Leggendo la storia de' tempi barbari, vediamo farsi la cattolica religione maestra, guida, consolatrice dei popoli afflitti, e da lei sola venir la luce, che rischiarava la universale ignoranza. Invano si sforzò Teodorico di risvegliare in Italia l'amor delle lettere. Dopo il suo regno nuove guerre, e nuove sciagure desolarono le italiane contrade, e più scura vi si addensò la barbarie sotto il dominio dei Longobardi. Nè l'opera stessa da Carlo Magno tentata sortì poscia migliore effetto. Conciossiachè il bene ch'ei fece, o che volle fare, ebbe corta vita e sotto i deboli, e discordi suoi successori i tempi furono ignoranti come crudeli. Ma nella Chiesa si manteneva la speranza dell'avvenire: essa insegnando la carità, la giustizia, la castità, la fede, la temperanza essere virtù del cristiano, addolciva i petti efferati, e metteva negli animi nuovi sensi, i quali dovendo partorir nel futuro la civiltà preparavano ricca materia alle arti, e alla poesia.
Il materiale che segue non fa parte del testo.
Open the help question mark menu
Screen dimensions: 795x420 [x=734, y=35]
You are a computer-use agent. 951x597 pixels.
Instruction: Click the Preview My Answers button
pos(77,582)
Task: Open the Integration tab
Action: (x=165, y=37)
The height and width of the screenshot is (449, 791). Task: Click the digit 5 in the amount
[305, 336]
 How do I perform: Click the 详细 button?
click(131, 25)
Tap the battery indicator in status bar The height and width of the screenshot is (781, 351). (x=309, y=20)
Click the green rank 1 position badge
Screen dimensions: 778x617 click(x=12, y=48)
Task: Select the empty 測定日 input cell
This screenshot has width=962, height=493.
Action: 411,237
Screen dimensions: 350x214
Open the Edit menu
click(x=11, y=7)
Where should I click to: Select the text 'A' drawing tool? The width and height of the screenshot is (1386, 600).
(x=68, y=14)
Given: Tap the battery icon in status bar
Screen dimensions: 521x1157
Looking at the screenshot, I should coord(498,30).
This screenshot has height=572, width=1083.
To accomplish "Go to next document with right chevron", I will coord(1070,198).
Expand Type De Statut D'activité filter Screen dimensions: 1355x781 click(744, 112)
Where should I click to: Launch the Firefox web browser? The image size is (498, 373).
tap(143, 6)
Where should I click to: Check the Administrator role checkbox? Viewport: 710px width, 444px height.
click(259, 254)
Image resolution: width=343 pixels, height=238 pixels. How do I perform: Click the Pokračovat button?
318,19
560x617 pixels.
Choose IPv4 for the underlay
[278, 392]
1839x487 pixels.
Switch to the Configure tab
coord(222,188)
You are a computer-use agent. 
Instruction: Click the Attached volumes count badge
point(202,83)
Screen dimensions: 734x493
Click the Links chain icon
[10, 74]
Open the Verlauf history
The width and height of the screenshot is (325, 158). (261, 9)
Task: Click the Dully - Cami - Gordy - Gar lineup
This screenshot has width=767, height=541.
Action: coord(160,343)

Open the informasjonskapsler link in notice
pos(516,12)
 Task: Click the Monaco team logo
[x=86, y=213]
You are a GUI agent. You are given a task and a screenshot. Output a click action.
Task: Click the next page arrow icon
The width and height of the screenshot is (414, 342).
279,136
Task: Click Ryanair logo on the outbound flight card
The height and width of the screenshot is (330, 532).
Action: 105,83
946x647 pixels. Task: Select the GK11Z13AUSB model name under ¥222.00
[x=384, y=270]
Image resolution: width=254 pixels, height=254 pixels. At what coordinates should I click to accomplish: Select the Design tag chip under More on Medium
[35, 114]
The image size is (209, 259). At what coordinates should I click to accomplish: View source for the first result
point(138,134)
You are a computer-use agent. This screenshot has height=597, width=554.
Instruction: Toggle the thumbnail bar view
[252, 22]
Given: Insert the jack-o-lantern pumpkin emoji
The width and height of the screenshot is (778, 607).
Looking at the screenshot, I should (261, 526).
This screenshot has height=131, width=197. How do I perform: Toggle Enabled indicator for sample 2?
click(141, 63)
Oltre a ciò essendo il clero obbligato di combattere l'eresia degli Arriani, e d'altri settari, aveva il debito d'istruirsi nelle dottrine della cattolica fede onde le scienze sacre non erano al pari delle profane dimenticate; e l'uomo esercitandosi in esse, teneva desta l'attività della mente.

Allorchè poi si accese la lunga guerra tra il sacerdozio e l'impero, e Gregorio VII umiliando in Enrico IV l'orgoglio tirannico della forza, rivendicò i contesi diritti della ragione, nuovo campo si aperse all' umano ingegno. Però cominciarono molti a filosofare: e se nei più l'intelletto non seppe trovare il vero, e andò vagando presso che a caso nelle ambagi della scolastica, bastano i nomi di Pietro Lombardo, di Lanfranco, di

« ÖncekiDevam »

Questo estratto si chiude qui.